Тогда Фелисити согласилась, но вскоре подумала, что сделала это напрасно. Сейчас бедняжке казалось, что она справилась бы с помешательством на чистоте и даже с тем, что вся деревня будет знать малейшие подробности ее личной жизни. Она не могла справиться лишь с тысячью и одним делом, ожидавшим ее.
Пруденс ткнула хозяйку в руку, напоминая, что с ней еще не гуляли.

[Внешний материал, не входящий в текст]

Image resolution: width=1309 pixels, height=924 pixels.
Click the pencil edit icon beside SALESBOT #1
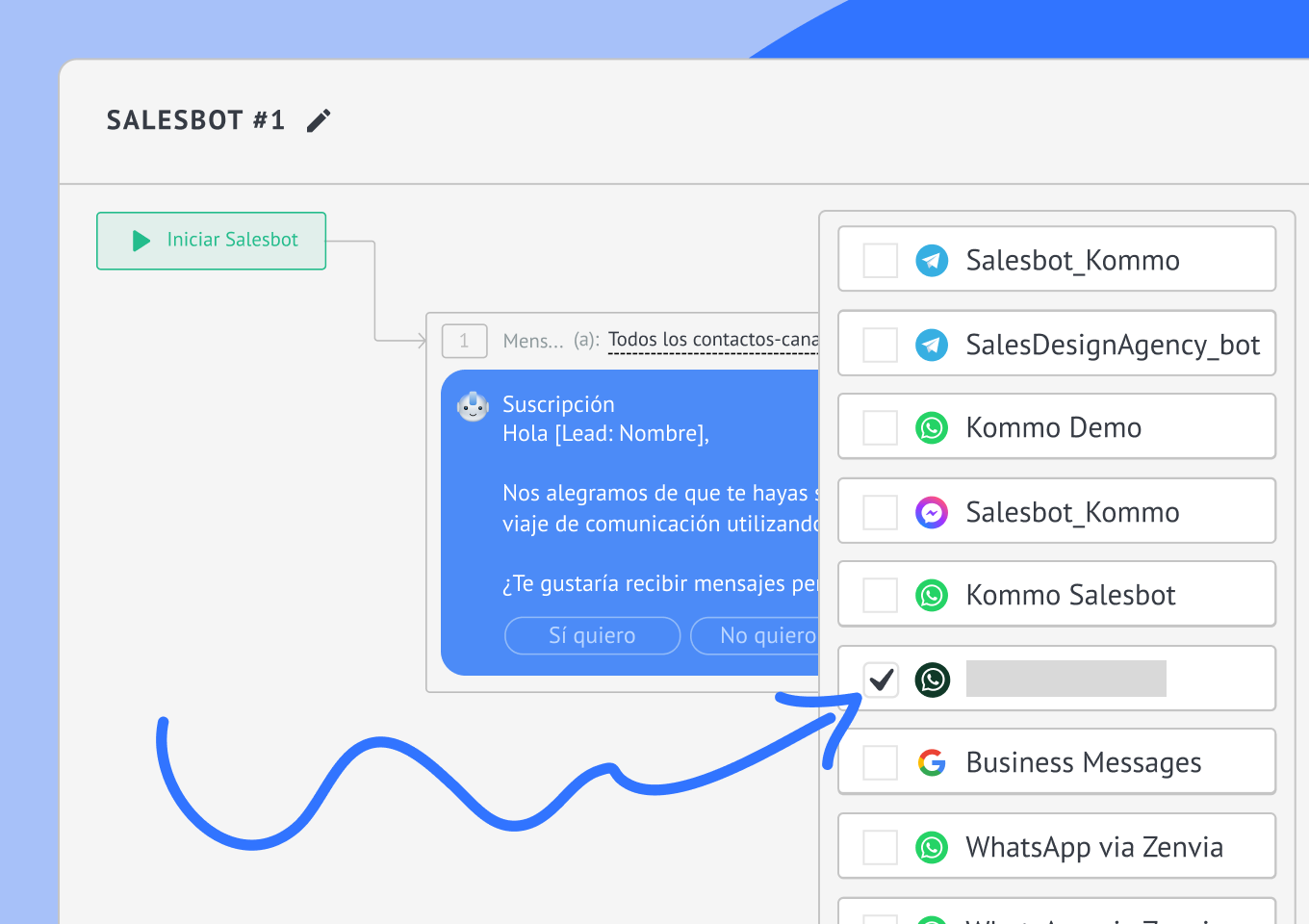point(319,120)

— Пойдем, мерзкое животное! — ласково сказала Фелисити. Пруденс запрыгала на задних лапах, возбужденно завиляла хвостом, и Фелисити поскорее переставила горшок со спасенным базиликом на стол. В Черри-Триз ее ожидало еще одно дело, которое Фелисити и не снилось: кормить собаку и гулять с ней. За два месяца выяснилось, что Тони каждый раз находит благовидный предлог, чтобы этого не делать, так что данная задача тоже легла на плечи Фелисити. До переезда в Оукфорд она наивно представляла, что деревенские собаки гуляют сами по себе, весело трусят рядом, если тебе вздумается побродить пешком, и со всех ног бегут к хозяину, стоит ему только свистнуть. Однако слушаться Пруденс обучена не была; она иногда отзывалась на зов Тони, но, когда это делала Фелисити, хитрая собака притворялась глухой как пень. Мало того, она не знала дороги домой и ждала, что ее приведут. Инстинкта дома у Пруденс не было. Во всяком случае, инстинкта собственного дома. Чужие дома она находила быстро и моментально сжирала там все, что попадалось на глаза. Фелисити устала отвечать на раздраженные звонки со всех концов деревни, запирала Пруденс в четырех стенах и выводила только на поводке.